Start of Data section

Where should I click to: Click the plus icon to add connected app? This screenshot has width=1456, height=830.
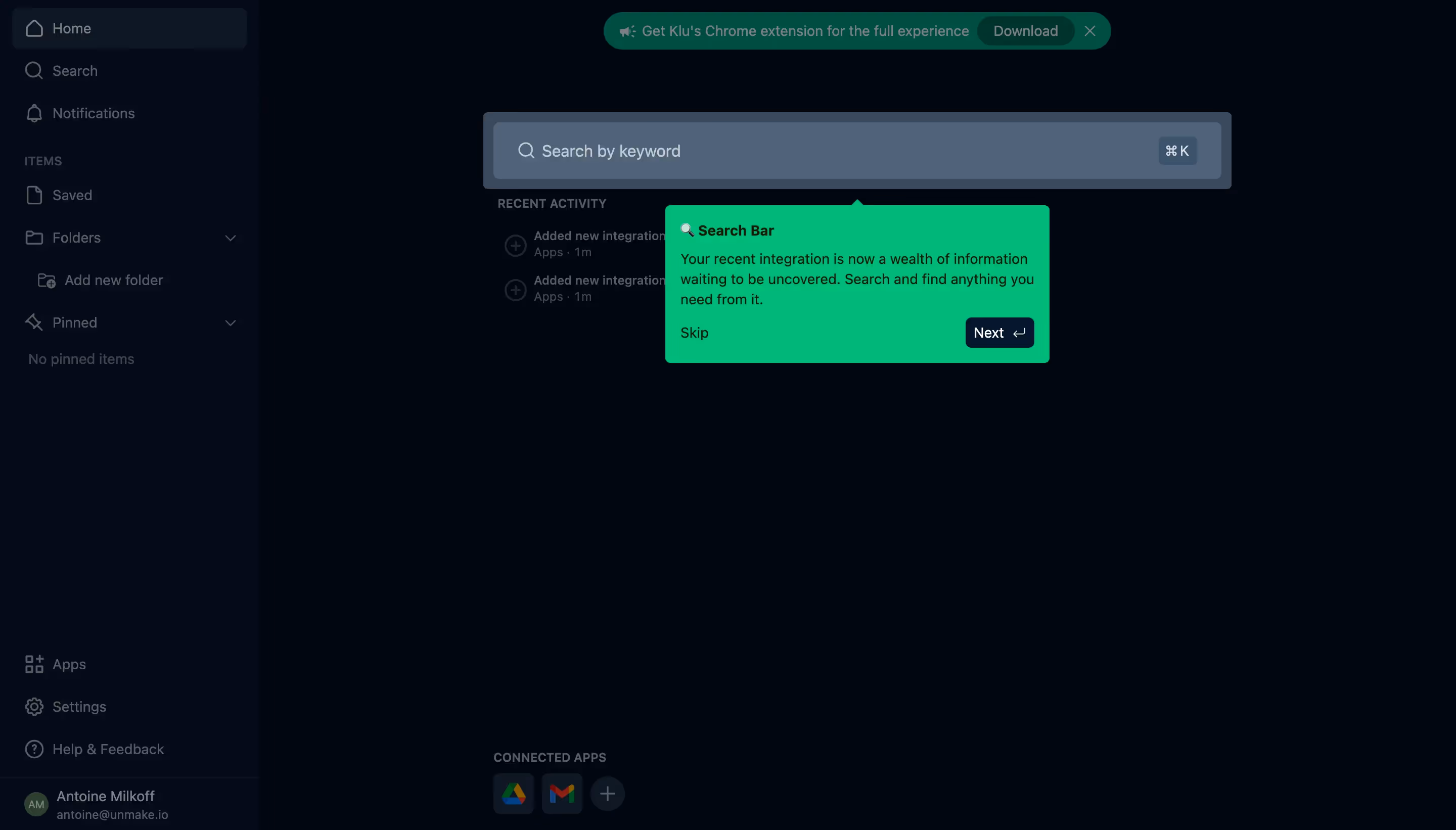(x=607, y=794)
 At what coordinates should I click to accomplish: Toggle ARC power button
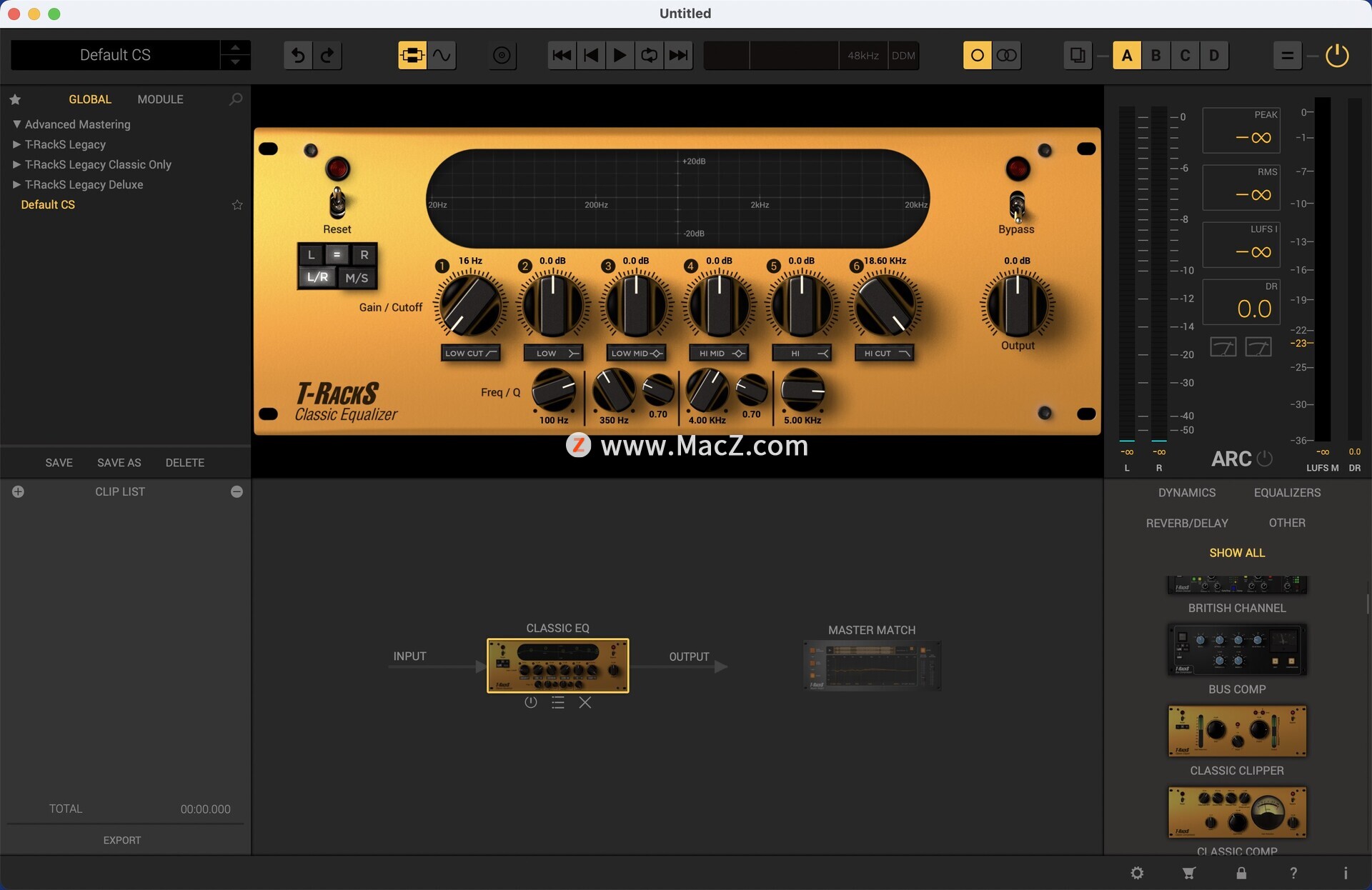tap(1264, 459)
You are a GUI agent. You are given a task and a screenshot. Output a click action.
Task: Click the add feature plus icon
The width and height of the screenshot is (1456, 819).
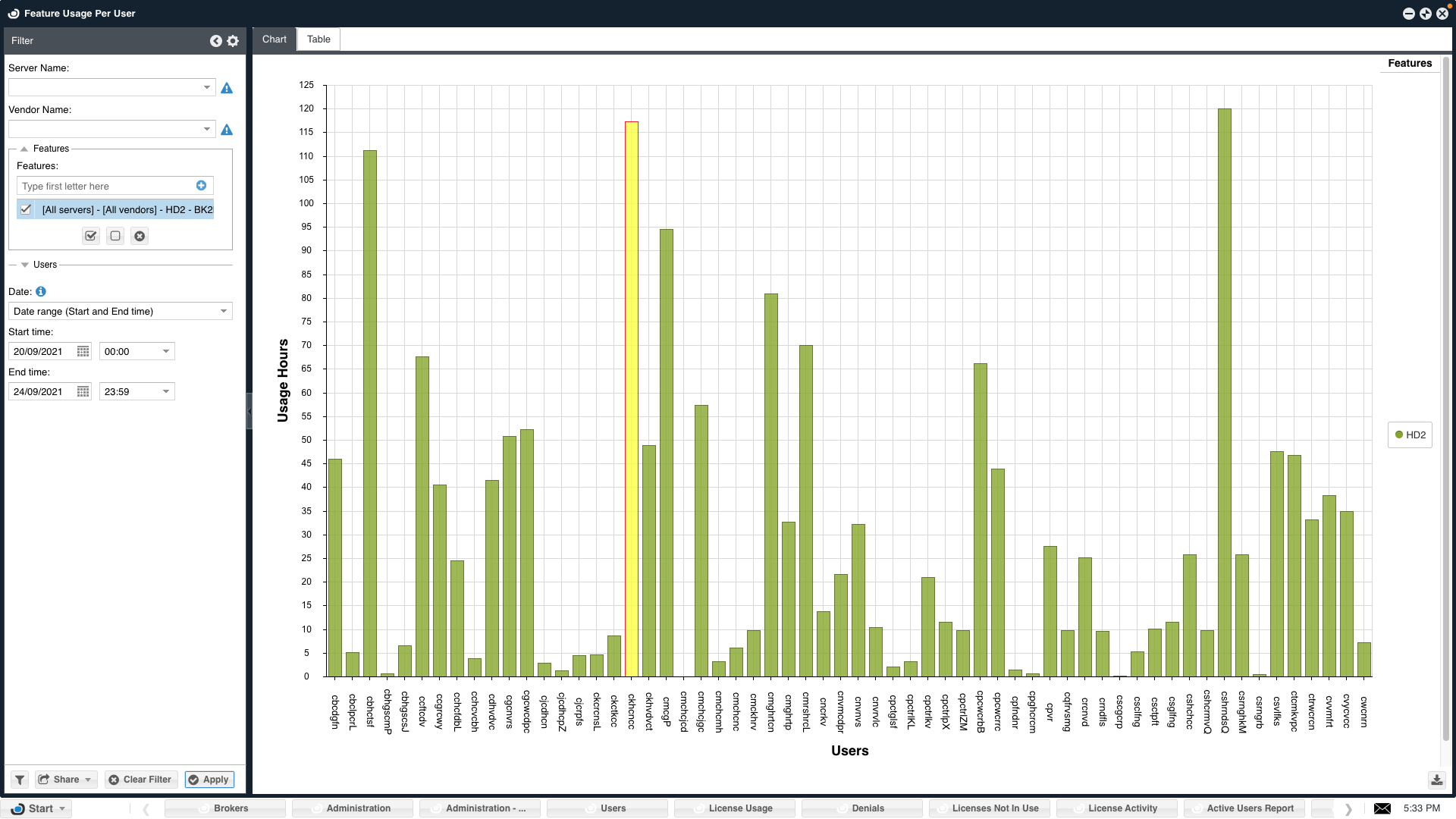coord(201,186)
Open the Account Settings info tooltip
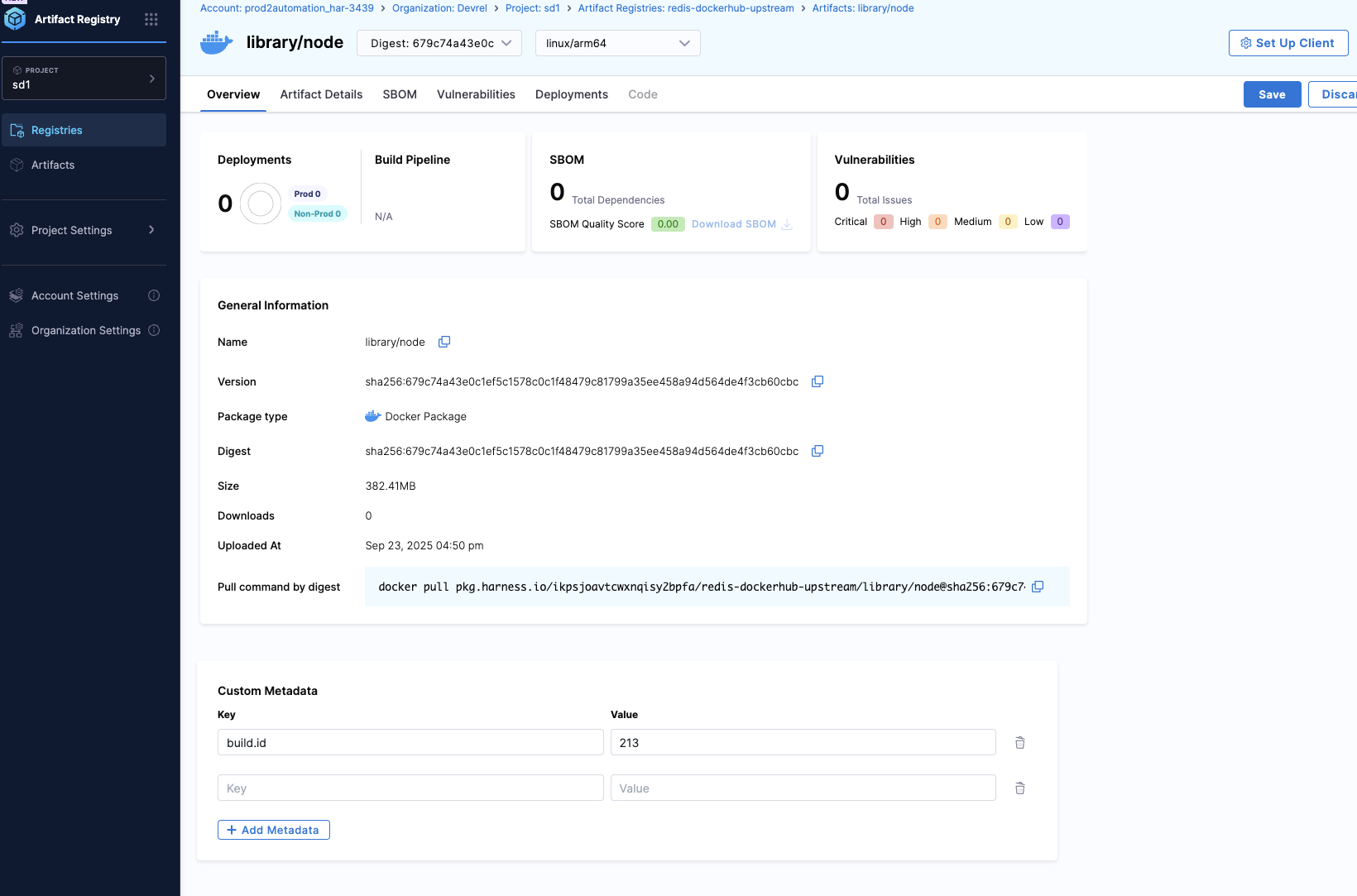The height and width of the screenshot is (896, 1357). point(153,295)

End of Data section

Task directions: Once the pictures are set aside, output the whole listing exactly.

Problem solution:
Where should I click to: Click the plus icon to add connected app? This screenshot has width=1456, height=830.
(x=607, y=794)
 At what coordinates should I click to accomplish: Toggle ARC power button
tap(1264, 459)
You are a GUI agent. You are given a task and a screenshot. Output a click action.
Task: Click the add feature plus icon
The width and height of the screenshot is (1456, 819).
coord(201,186)
Open the Account Settings info tooltip
The height and width of the screenshot is (896, 1357). point(153,295)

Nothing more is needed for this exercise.